En ce moment précis (Dino Buzatti)

Union Générale d'Éditions, collection '10/18', série 'Domaine étranger'
Dépôt légal : octobre 1983

J'avais inscrit Dino Buzatti dans mes Phares et balises. Pour Le Désert des Tartares bien sûr. Pour Le K, recueil lu des années plus tard. J'ai récemment eu l'occasion d'acheter En ce moment précis. Dès le début j'ai senti que mon intérêt n'avait pas changé, que ce n'était pas un de ces livres que je désire avoir et lire que j'abandonne en plein milieu pour un autre, mais le vrai compagnon du soir, des attentes obligées et des temps difficiles. J'étais à la fois heureux et perplexe. Et en fait, si j'ai, depuis la publication de cette liste, trouvé quelques noms que j'y ajouterai un jour, je n'ai pas encore jamais eu envie d'en supprimer.

Curieux que le lien qui m'attache à des œuvres soit si sûr, si peu changeant, sinon dans une perception tant soit peu élargie, en ce sens que des écrivains, le plus souvent disparus, m'apparaissent maintenant comme des personnes, et que je ressens comme une envie de les connaître, plus qu'autrefois où les textes seuls imposaient leur évidence, leur propre existence d'objets. Cela reste, mais l'auteur m'intrigue et m'attire, en même temps que je cherche à comprendre comment et pourquoi, et que je tente d'établir des correspondances avec mes autres fréquentations littéraires. Non pas que je prenne arbitrairement des distances pour observer, mais parce que le texte lui-même est ainsi conçu qu'il induit une lecture heureusement inquiète.

Je me suis cette fois-ci aussi posé la question de la poule et de l'œuf. En l'occurrence au sujet de cette correspondance entre un écrivain et son lecteur : Dino Buzatti répondait-il au départ à des composantes personnelles, à des préoccupations qui m'habitaient d'avance, ou bien a-t-il, par le biais de l'art, insinué en moi une certaine vision du monde et contribué à former mes choix ou mes penchants, tant en pensée qu'en expression?
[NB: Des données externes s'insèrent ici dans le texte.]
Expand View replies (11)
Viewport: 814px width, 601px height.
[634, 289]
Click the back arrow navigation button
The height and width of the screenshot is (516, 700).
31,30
Probablement une fausse question. Toujours est-il qu'après avoir publié l'image du livre, sa lecture me donnait envie de tout citer ou presque… Cependant, j'ai continué à lire, et comme j'ai dit plus haut, lisant et cherchant.

Si le temps est le thème récurrent des textes courts – d'une demi-page à quelques pages- de En ce moment précis, ce n'est pas étonnant s'agissant de l'auteur du Désert des Tartares, ni très original : il est clair que l'écrivain considère que sa vie va finir, et qu'il vieillit. Si ce n'est peut-être une façon de s'adresser aux jeunes où la colère et l'envie se dissimulent moins qu'il n'est ordinairement admis. Sinon il ne s'agit à première vue que de l'expression d'un éventail de sentiments qui vont de la nostalgie au désespoir et qu'on peut imaginer provoqués par la solitude, la condition humaine ou une disposition psychologique particulière. Cela étant, et même si j'en suis d'abord ému ou séduit, c'est autre chose qui me fait aimer.

Cela vient d'abord de la forme courte, qui permet de jeter et de reprendre les données existentielles pour à chaque fois en tirer une solution aléatoire, sachant que dans l'univers fantastique - qui n'est sans doute rien d'autre que celui de la pensée – les processus temporels peuvent être accélérés ou ralentis, inversés ou répétés. Le moment précis serait celui de la conscience imaginant, c'est-à-dire faisant image, faisant fiction : façonnant. Cette façon de reprendre trouble et brouille discours et interprétations et témoigne avant tout d'une énergie présente jusqu'à la fin à l'œuvre. De même à l'intérieur de chaque texte, le point de vue ou l'hypothèse qui fait un sort aux conceptions courantes est aussi l'occasion de motifs que je suppose, ne connaissant pas l'italien, assez forts pour avoir traversé la traduction : progressions, répétitions, retournements et autres suspens (pas suspense!). Le récit de Dino Buzatti est une musique qui nous atteint en deçà, au-delà ou en surcroît de la compréhension.

L'image qui m'est venue pour caractériser cette forme est celle de ces petits dessins animés qu'on ne voit jamais ailleurs que dans des manifestations ou émissions dédiées au format court, où les auteurs arrivent à nous toucher profondément en un temps réduit et réussissent parfois à établir des ponts entre le trivial et le philosophique avec des moyens simples. Pour ne pas parler de poésie et sans compter que l'humour qui se découvre ici et là est sans doute caché ailleurs : noir comme il se doit. Mais le format apparaît bien ici comme une dimension essentielle de la production littéraire.

Je n'ai pas fini le livre – pas fini d'être étonné.